Unless you were born with the knowledge of Donald Trump or Warren Buffett, you have probably experienced problems with money management. I have made my share of money mistakes during my early twenties; however, I thought once I hit my thirties I would have learned my money lessons and matured into an adult who knew how to budget and manage her personal finances. Wrong! My thirties were spent trying to juggle a house payment, car payments, and private school tuition for our daughter, normal living expenses and a recession at the same time. There were times when some of those balls hit the ground with a big, thundering thump.
Working in bankruptcy for so long, most people would assume that I would have all my financial ducks in a row and my golden eggs in a basket; however, I am not the best money manager and not actively managed my finances in the past few years. During 2010, I changed jobs and began working with clients who were filing bankruptcy and took a long hard look at my own personal financial situation. The top five money lessons I learned in 2010 should keep me from making the same old money mistakes from my twenties.
1. Avoid credit like the plague – Obtaining credit to purchase a home is one thing; however, using credit cards to buy luxury items I cannot afford is not a very bright decision. Credit cards make it too easy to overspend because there is no immediate consequence for using them – – you do not see the money leave your checking account or wallet but you get the instant gratification of getting what you want. We canceled all out credit cards but one major card this year that we will keep for emergencies. We have paid all our balances in full but one and we are working to have that paid in full very soon.
2. Creating and using a budget helps you save money – If you do not know where your money is going, you cannot fix leaks in your budget. In a world of fast food and convenience items, it is easy to spend more money than you realize if you simply live from paycheck to paycheck without a clear idea of your financial goals. I see this all the time with our clients when they must sit down and prepare a budget – – they really have no clue where their money is going each month. Whether you use a simple pad of paper or use the Dave Ramsey idea of putting cash in separate envelopes for each budget item, having a budget will help you save and manage our finance.

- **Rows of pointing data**
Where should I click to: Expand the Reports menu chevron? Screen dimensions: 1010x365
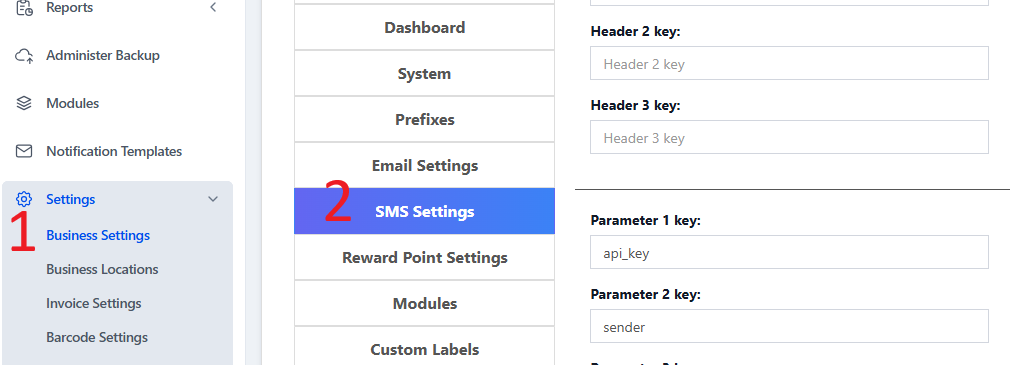click(213, 8)
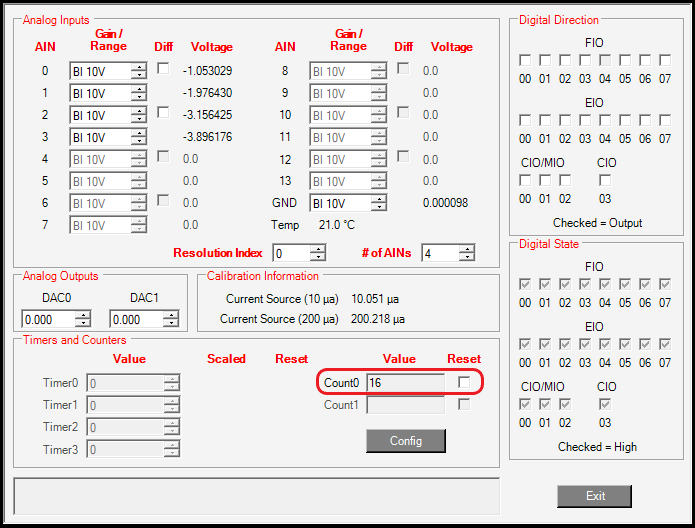Open Gain/Range selector for GND
Image resolution: width=695 pixels, height=528 pixels.
379,203
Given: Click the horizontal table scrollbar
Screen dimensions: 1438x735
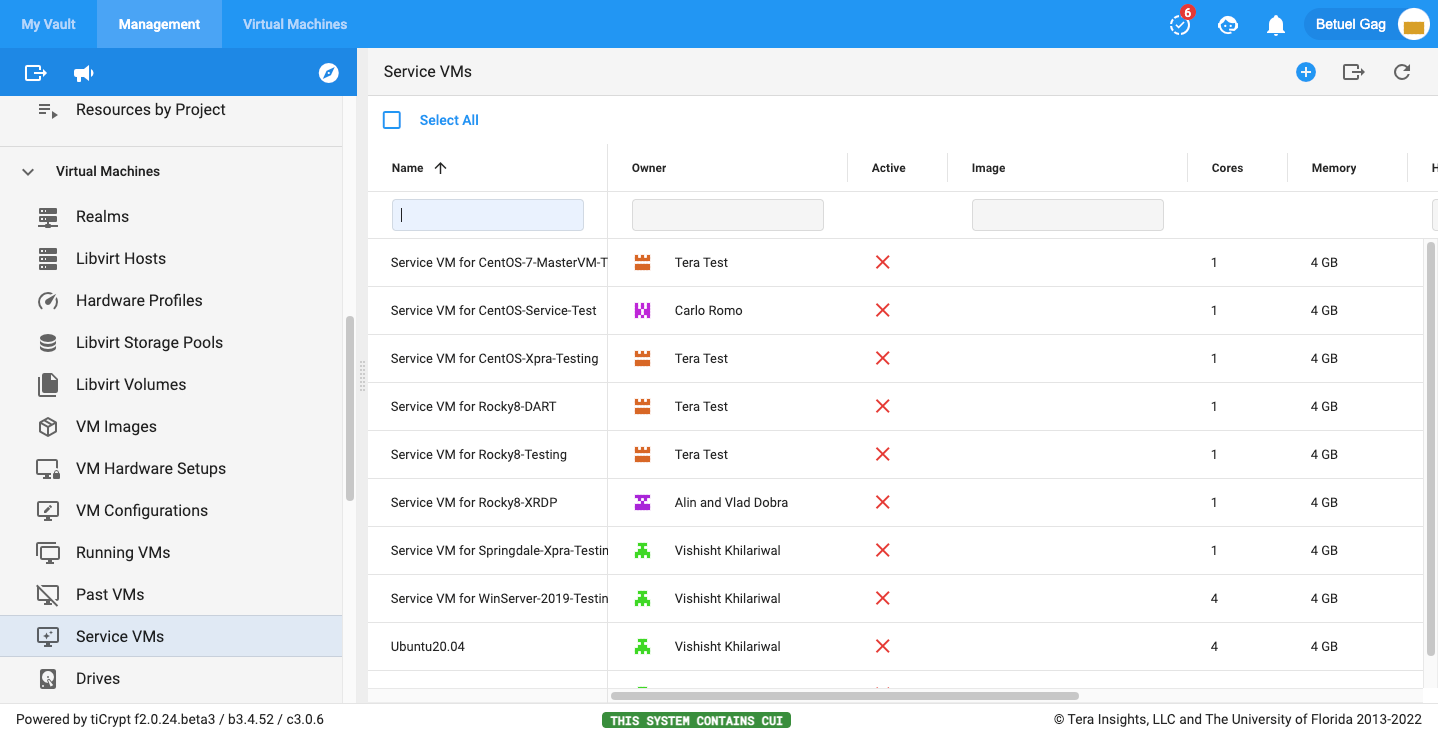Looking at the screenshot, I should click(844, 695).
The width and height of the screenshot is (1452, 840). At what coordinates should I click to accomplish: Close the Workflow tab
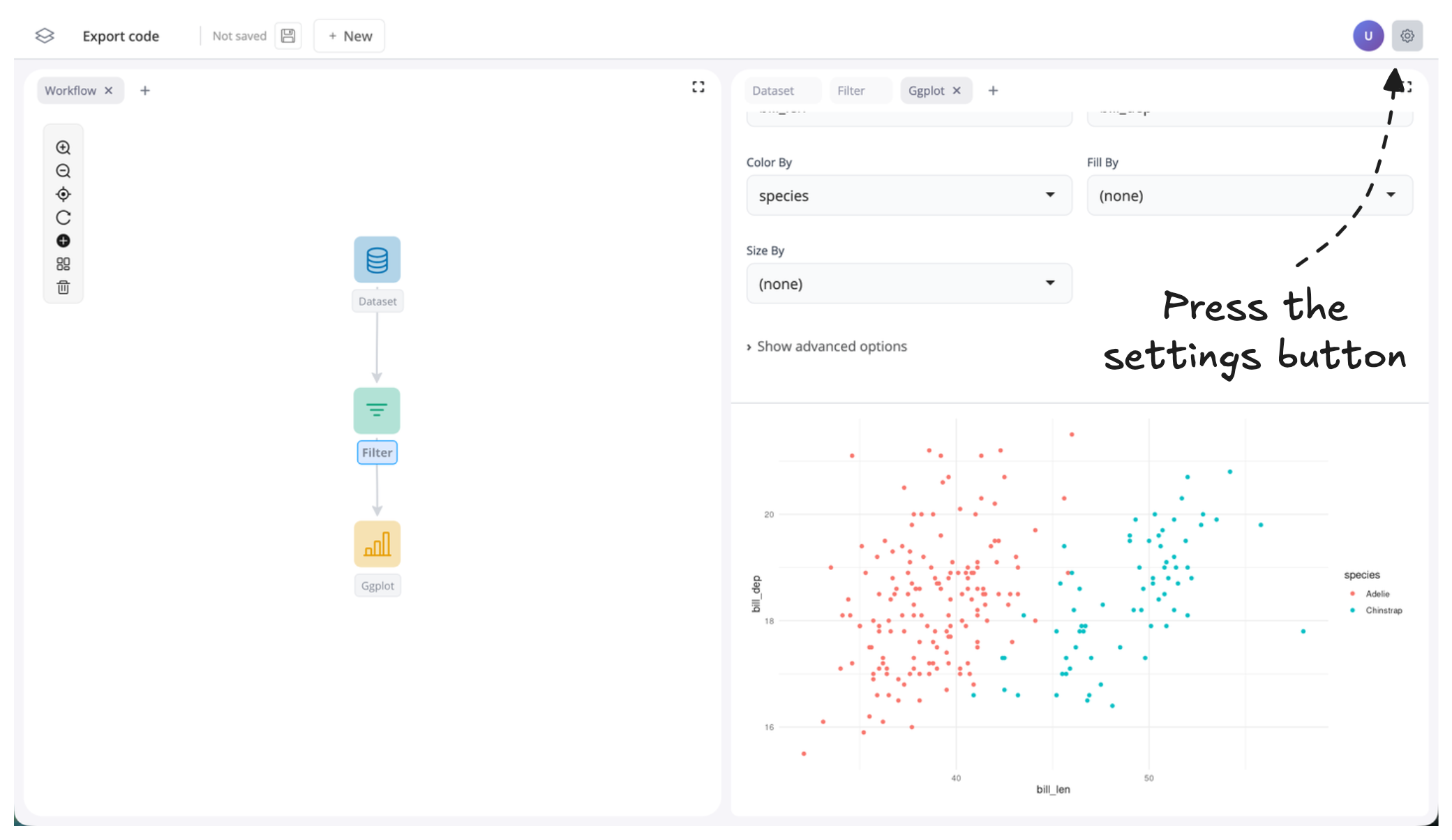(109, 91)
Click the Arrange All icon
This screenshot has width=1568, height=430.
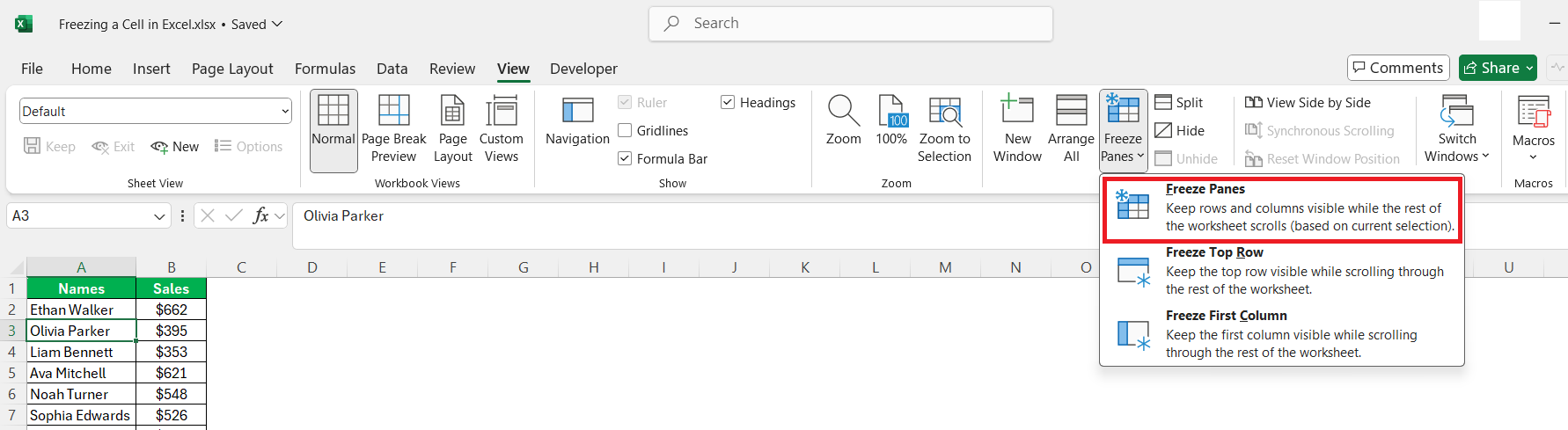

- **EXERCISES TO COMPLETE**
A. Summarize the money lessons text in two sentences.
B. Resume the money lessons text, picking up after its last sentence.

- **RESULTS IN ORDER**
A. After years of money mistakes in the writer's twenties and thirties, a job change in 2010 to working with bankruptcy clients prompted a hard look at personal finances and led to five money lessons. The first two are to avoid credit, which meant canceling all cards but one kept for emergencies, and to create and use a budget so you know where your money is going.

B.
3. Emergency funds are not for vacations – Vehicles break down, tires go flat, hot water heaters burst, refrigerators stop working – – every week it seems that something attacks my budget. Having an emergency fund for unexpected expenses not only keeps your budget in balance but it lowers your stress level. To keep my husband and myself from dipping into our emergency fund for “non-emergency” desires, we opened a money market account that limits our ability to withdraw funds without penalty and we do not have an ATM card for that account.
4. Time does begin to go by faster no matter what scientists say – In our twenties, we purchased burial plots because some old man came by our home and talked us into it. My husband and I were pretty proud of ourselves for planning for the future. Unfortunately, other than contributing to his 401(k) account, we did nothing else for the next 10 years to plan for our retirement. It was never the right time, something always came up or we just thought we would do it tomorrow. No as we turn 40, we look back over the past 20 years and wonder how we managed to waste so much time before investing in our retirement. We are aggressively investing for retirement now; however, I wish we had done so in our twenties – – oh, the money we would have now.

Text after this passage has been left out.